Legenda ekstraklasy?

„Jodła” jak mało kto na takie miano zasługuje, co nawet zasugerował… Gerard Badia. Kapitan Piasta swój głos oddał właśnie na kolegę z drużyny. Nie może to dziwić, bo lata lecą, ale doświadczony pomocnik wciąż stanowi silny punkt Piasta. Jest piłkarzem, który zarówno w roli zmiennika, jak i podstawowego zawodnika, świetnie się odnajduje. Choć wielu „Jodłę” skreśliło (zwłaszcza w Warszawie), ten pokazuje, że można na niego liczyć.

Lepiej niż w stolicy

W tym sezonie 49-krotny reprezentant Polski rozegrał już 25 meczów, licząc wszystkie rozgrywki w których uczestniczył Piasta. Jodłowiec broni barw gliwiczan od zimy 2018 roku, ale po okresie wypożyczenia śląski klub zdecydował się go wykupić za ok. 300 tysięcy zł. Kibice Legii śmiali się, że dla nich to złoty interes, ale w maju 2019 do śmiechu im nie było, gdy Jodłowiec dołożył więcej niż cegiełkę do mistrzostwa Polski dla Piasta. W śląskim klubie pomocnik w lidze rozegrał już 81 meczów, a łącznie oficjalnych spotkań ma na koncie 92 i setka jest coraz bliżej. Sam zawodnik, choć niezbyt często udziela wywiadów, podkreślał, że w Gliwicach czuje się bardzo dobrze, zarówno jeśli chodzi o codzienne życie, jak i atmosferę w szatni.


Czytaj jeszcze: Bogdan Wilk: Puchar Polski dużą sprawą

Będzie nowa umowa?

Mimo upływu lat piłkarz prezentuje się bardzo dobrze i nie chodzi tylko o formę sportową, bo w niedawnym meczu z Cracovią Jodłowiec przebiegł najwięcej kilometrów ze wszystkich piłkarzy na boisku, jako jedyny przekraczając barierę 12 kilometrów. Trener Waldemar Fornalik nadal może na nim polegać, co w przeszłości wiele razy udowadniał. Zdarzało się bowiem, że „Jodła” pełnił rolę ofensywnego pomocnika, ale i sprawdzał się w ustawieniach z dwójką lub trójką środkowych pomocników. Atuty „Jodły” nie przemijają, dlatego w Gliwicach bardzo realne jest pozostanie piłkarza na kolejny sezon. Obecna umowa wygasa po sezonie, ale jest chęć kontynuacji współpracy z obu stron.

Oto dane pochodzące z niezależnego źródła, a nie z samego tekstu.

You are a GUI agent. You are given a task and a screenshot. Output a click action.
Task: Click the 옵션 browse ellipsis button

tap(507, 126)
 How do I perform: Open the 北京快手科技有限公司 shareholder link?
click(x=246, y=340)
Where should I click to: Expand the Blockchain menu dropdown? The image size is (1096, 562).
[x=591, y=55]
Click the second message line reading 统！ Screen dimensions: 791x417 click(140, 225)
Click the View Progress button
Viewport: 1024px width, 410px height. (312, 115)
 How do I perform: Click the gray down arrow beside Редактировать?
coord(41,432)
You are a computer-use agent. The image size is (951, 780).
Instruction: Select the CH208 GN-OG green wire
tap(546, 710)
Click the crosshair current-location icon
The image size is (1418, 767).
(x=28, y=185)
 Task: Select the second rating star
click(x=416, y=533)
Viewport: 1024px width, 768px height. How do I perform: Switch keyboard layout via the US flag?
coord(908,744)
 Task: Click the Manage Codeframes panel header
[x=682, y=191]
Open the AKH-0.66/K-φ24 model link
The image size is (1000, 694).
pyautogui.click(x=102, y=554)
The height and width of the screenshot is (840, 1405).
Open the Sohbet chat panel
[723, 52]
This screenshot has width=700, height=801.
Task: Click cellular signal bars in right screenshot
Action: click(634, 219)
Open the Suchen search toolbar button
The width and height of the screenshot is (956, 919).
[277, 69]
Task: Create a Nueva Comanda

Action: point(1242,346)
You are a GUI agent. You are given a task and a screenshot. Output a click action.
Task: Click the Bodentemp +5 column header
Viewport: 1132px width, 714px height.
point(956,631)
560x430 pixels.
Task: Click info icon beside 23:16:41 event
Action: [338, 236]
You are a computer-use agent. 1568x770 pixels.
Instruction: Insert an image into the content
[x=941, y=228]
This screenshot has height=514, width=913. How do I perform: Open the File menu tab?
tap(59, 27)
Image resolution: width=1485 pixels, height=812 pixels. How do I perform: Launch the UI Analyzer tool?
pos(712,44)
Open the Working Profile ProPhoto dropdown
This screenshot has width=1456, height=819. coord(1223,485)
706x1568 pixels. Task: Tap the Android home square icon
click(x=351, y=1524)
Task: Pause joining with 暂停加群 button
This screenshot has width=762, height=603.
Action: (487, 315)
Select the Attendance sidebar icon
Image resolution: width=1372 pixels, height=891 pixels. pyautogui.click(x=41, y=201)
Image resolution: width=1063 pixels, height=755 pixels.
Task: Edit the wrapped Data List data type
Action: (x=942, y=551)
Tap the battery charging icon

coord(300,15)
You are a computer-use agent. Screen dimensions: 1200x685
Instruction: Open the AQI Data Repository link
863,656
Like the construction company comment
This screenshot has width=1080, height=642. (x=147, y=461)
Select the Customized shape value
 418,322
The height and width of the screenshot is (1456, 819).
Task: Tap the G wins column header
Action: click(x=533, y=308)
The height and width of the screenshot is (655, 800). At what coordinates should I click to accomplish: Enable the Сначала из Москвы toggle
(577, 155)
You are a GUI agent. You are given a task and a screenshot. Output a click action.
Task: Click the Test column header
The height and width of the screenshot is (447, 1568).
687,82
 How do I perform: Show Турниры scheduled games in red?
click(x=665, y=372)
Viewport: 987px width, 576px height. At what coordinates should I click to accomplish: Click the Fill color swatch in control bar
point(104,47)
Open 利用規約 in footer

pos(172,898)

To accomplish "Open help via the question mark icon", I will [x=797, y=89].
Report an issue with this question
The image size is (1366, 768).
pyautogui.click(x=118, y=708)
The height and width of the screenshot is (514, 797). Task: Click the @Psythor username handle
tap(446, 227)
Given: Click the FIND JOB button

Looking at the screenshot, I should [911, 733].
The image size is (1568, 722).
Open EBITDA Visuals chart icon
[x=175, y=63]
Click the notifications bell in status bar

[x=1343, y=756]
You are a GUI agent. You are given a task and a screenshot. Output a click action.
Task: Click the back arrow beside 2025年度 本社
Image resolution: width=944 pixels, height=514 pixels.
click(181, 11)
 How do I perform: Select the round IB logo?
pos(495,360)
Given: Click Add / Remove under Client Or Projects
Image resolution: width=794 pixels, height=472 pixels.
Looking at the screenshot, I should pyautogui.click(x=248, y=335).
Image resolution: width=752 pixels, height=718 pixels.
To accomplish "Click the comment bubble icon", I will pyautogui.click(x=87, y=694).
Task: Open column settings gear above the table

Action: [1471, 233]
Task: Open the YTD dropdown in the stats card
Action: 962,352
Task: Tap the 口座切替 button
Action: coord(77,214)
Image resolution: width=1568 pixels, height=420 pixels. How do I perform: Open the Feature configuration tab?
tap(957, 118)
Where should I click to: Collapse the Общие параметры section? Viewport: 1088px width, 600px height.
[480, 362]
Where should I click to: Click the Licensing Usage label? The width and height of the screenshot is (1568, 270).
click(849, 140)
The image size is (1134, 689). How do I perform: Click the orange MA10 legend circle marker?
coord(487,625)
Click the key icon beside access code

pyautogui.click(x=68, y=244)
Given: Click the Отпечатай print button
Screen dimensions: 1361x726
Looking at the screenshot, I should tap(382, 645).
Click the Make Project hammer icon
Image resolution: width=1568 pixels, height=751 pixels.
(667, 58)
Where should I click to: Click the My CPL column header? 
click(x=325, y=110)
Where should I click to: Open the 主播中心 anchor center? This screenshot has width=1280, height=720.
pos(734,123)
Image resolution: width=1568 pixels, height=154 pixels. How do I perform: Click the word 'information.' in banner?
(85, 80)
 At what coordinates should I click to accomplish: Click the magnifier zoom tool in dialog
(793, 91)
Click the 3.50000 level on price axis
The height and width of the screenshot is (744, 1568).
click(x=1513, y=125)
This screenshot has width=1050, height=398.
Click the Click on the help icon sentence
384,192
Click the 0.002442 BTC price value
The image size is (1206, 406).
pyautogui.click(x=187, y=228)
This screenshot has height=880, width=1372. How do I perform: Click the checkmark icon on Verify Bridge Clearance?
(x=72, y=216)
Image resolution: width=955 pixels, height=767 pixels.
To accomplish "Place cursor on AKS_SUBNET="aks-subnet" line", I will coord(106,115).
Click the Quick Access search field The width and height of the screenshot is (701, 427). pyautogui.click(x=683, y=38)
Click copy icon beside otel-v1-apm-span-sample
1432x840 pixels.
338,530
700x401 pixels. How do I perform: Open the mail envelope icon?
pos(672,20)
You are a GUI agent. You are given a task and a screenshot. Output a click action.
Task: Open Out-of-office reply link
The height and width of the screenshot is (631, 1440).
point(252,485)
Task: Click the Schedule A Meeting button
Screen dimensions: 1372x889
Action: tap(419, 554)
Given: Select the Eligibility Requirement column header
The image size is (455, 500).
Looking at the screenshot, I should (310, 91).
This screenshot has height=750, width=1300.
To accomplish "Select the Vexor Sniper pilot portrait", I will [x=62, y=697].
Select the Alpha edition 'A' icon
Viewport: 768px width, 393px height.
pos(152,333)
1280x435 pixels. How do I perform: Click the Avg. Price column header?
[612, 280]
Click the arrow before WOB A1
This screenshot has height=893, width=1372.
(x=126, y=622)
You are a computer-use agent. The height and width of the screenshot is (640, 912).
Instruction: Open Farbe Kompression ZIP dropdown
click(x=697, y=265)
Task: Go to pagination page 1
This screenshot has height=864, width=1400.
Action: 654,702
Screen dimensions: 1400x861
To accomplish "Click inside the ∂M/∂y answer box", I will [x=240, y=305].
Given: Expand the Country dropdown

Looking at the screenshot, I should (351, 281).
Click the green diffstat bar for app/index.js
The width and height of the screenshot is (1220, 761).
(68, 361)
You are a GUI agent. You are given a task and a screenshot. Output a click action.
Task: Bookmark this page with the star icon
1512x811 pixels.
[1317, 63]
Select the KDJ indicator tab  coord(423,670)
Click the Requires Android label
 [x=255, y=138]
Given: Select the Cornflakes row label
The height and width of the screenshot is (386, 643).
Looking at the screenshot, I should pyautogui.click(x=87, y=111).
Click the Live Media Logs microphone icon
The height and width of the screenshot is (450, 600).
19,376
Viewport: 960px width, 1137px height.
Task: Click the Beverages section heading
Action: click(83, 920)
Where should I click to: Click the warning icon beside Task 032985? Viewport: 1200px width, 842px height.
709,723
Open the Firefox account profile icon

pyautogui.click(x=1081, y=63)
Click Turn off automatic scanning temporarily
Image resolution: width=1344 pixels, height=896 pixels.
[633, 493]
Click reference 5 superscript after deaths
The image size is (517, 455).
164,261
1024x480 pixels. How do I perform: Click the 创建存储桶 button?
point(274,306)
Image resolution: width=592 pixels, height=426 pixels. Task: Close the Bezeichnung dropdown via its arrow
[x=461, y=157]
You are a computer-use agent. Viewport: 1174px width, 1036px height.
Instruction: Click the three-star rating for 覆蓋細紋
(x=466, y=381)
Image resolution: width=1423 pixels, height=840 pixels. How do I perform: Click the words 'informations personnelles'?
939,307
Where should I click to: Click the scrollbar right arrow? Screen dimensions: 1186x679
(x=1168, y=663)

– Tomek gra bardzo dobrze, trzyma formę, będziemy mu się przyglądać w kolejnych meczach i wtedy jeszcze raz przedyskutujemy jego przyszłość – uchyla rąbka tajemnicy Bogdan Wilk, dyrektor sportowy Piasta. Roczna umowa z pewnością byłaby korzystna dla klubu, bo nikt nie ma wątpliwości, że „Jodła” może jeszcze wiele dać, nawet będąc jedynie zmiennikiem. W obecnych rozgrywkach ligowych były reprezentant Polski, oprócz Łukasza Trałki, ma najwięcej rozegranych meczów ze wszystkich aktywnych ligowców. Jodłowcowi brakuje 31 meczów, żeby przekroczyć barierę 400 meczów w ekstraklasie. Jeśli zostanie w elicie na jeszcze jeden sezon, ten cel będzie bardzo realny do zrealizowania.


Na zdjęciu: Tomasz Jodłowiec (z lewej) wciąż jest ważnym ogniwem gliwickiej drużyny.